■ **GIVEN RECORDS**:

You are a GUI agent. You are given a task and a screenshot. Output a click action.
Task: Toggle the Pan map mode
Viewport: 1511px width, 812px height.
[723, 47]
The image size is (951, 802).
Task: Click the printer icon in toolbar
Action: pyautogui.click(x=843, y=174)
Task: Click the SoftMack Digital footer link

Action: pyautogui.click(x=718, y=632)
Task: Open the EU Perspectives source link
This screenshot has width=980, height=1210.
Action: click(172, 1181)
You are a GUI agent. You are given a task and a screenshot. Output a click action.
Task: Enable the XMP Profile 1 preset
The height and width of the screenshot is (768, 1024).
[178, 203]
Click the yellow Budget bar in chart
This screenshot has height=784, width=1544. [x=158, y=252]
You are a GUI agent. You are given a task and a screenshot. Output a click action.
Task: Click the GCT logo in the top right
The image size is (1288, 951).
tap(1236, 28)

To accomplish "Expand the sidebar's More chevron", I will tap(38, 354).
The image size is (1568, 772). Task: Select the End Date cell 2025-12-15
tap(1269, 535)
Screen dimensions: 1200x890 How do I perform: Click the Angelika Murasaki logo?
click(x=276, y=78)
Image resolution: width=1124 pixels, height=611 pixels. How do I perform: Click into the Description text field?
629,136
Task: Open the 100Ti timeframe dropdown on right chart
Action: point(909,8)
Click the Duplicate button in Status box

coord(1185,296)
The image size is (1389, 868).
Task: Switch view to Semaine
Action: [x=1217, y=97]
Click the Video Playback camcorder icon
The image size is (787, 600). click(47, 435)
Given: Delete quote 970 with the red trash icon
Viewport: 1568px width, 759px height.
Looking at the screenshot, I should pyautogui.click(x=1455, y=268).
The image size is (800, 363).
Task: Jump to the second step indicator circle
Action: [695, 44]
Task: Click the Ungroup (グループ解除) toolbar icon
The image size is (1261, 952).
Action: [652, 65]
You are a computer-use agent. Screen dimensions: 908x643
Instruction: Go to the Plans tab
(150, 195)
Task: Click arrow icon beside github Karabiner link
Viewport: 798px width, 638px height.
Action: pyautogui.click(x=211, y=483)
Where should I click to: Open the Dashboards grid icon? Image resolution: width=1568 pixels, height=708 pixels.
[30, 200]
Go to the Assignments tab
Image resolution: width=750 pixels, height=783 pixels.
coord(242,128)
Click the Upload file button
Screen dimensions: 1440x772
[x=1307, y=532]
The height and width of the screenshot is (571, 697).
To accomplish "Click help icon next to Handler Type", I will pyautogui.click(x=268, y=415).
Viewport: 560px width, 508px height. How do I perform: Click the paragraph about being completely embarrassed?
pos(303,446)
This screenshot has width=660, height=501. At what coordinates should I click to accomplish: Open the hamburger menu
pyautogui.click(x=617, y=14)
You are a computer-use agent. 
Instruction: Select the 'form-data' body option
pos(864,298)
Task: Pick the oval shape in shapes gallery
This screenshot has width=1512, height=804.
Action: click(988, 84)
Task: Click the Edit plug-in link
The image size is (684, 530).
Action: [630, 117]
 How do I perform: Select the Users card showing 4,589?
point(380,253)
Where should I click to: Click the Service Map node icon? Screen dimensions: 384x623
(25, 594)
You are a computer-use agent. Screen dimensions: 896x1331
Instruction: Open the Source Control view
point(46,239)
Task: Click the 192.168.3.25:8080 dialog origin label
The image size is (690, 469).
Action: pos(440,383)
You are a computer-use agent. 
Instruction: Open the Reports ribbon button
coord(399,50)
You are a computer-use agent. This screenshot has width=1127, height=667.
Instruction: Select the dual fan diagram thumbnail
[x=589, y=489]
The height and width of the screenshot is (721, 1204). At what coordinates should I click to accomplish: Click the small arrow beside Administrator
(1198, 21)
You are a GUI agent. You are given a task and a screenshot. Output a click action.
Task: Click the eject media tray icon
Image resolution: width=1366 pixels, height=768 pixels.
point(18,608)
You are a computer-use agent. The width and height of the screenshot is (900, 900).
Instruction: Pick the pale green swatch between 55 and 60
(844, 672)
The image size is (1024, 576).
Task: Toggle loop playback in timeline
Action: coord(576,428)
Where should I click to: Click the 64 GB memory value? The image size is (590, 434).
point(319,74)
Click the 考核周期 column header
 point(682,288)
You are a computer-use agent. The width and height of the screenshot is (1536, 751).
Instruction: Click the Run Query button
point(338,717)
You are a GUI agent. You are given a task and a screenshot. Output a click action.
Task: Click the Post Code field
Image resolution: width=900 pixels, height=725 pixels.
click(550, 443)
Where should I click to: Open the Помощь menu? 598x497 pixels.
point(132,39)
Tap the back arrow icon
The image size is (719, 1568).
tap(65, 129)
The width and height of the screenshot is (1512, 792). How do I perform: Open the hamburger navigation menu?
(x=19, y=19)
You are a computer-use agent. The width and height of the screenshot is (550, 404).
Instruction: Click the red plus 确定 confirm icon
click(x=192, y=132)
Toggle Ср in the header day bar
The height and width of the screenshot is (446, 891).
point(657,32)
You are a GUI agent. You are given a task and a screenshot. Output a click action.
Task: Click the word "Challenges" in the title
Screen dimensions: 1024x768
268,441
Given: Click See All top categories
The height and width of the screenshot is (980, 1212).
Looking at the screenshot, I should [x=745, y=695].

■ **EXERCISE GOAL**: Copy, from the material, each line that holds the string "will".

■ **SOLUTION FOR THIS PROBLEM**:
To accomplish "Expand the sidebar's More chevron", I will tap(38, 354).
To accomplish "Click help icon next to Handler Type", I will pyautogui.click(x=268, y=415).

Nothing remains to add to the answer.